After 1 hour of thoracoabdominal lavage, the patient is placed in steep Trendelenburg position, and the perfusate is drained out of the field back into the perfusion circuit. The volume of perfusate returned to the circuit is scrutinized, and different maneuvers are performed to maximize the return of perfusate. These include displacing the omentum or gently sweeping any perfusate retained in the pelvis or in between bowel loops into the field. Leaving behind a significant amount of perfusate will increase the systemic absorption of cisplatin and toxicity and cause prolonged postoperative ileus. At this point, an omental fat pad is fashioned with endovascular staples. It is of paramount importance that the pad reaches the bronchial stump without tension. In the absence of an adequate omental fat pad, one could use pericardial remnant or parathymic fat to buttress the bronchial stump.

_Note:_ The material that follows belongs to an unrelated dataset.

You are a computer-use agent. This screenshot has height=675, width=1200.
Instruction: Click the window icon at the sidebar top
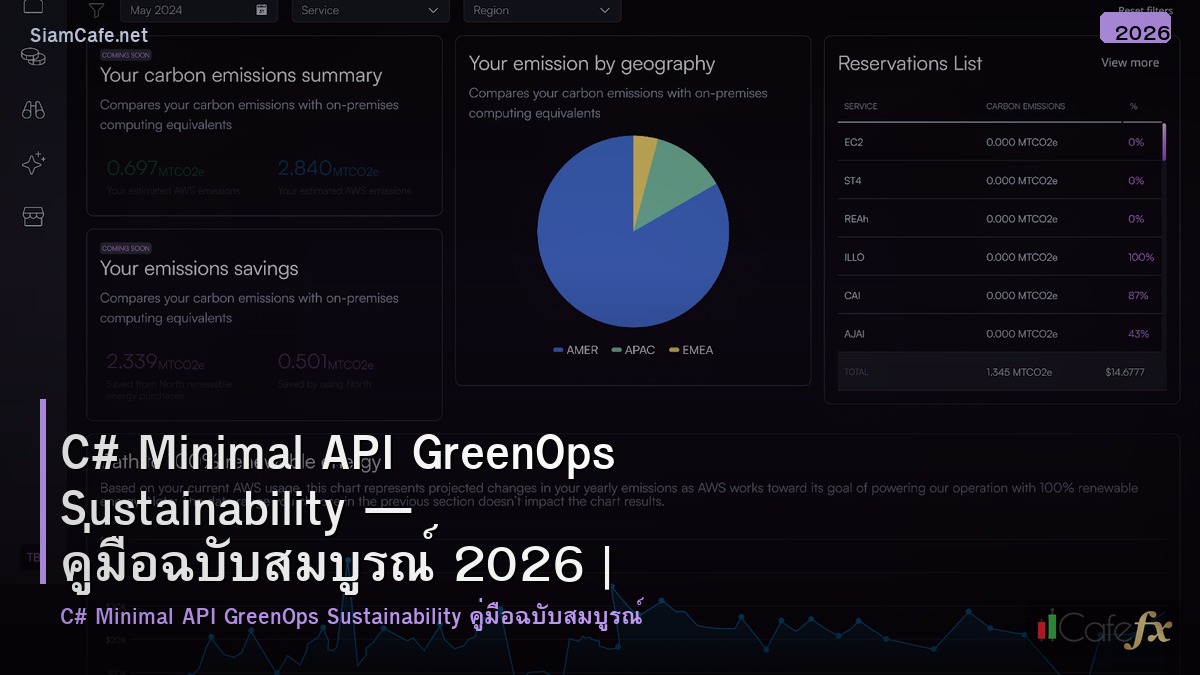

The chest cavity is once again irrigated with normal saline solution, hemostasis is completed, and the chest is packed with five or six Mikulicz pads.
Next, the diaphragm and pericardium are reconstructed with Gore-Tex patches (W.L. Gore and Associates, Flagstaff, AZ) (Fig. 123-4). For the diaphragm, we routinely use two 2-mm thick patches stapled together. Pericardial reconstruction is carried out with a 0.1-mm fenestrated pericardial patch. An omental flap is constructed most easily by stapling endo-GIA vascular loads (2.9 mm) across parts of the omentum while the abdomen is fully exposed (after the lavage but before the diaphragm patch is undertaken).
Reconstruction of the diaphragm with 2 GORE® DUALMESH® PLUS patches, joined in the middle by two staple lines using a Reloadable Linear Stapler with two staggered rows of titanium staples (60 mm staple line length). The patch is then sewn to the chest wall with 9 ETHIBOND EXCEL™ Polyester Suture 1.
Before the incision is closed, a final check for hemostasis is performed. We often use an aerosol 9F fibrin sealant across the thoracic cavity (Evicel, Ethicon, Inc., Somerville, NJ) to assist with firm hemostasis. A 12F Rob-Nel (Dover, Rob-Nel, Kendall, Inc., Mansfield, MA) catheter is left in the thoracic cavity to permit access to the space postoperatively. Once the wound is completely closed, air is withdrawn through the Rob-Nel catheter for medialization of the mediastinum. Current guidelines call for the withdrawal of 750 mL from the right thoracic space in a female and 1000 mL in a male, and 500 mL from the left thoracic space in a female and 750 mL in a male. The preceding serves as a guideline only, however, because the evacuation of air should be aborted early if any suggestion of hemodynamic instability develops as a consequence of excessively negative intrathoracic pressure. Beyond the immediate evacuation of fluid in the OR, the Rob-Nel catheter is used in the ensuing day(s) to withdraw postoperative fluid and correct for mediastinal shift, as well as to reduce intrathoracic pressures. The trend of intrathoracic pressures is monitored, and any sudden rise in pressure should be managed by urgent withdrawal of intrathoracic fluid to avoid potential compression on the mediastinum and vena cava.23
Once the patient is turned supine and the double-lumen endotracheal tube is exchanged for a single-lumen tube, bronchoscopy is repeated at the end of the procedure to visualize the bronchial stump and to clear secretions from the remaining dependent lung.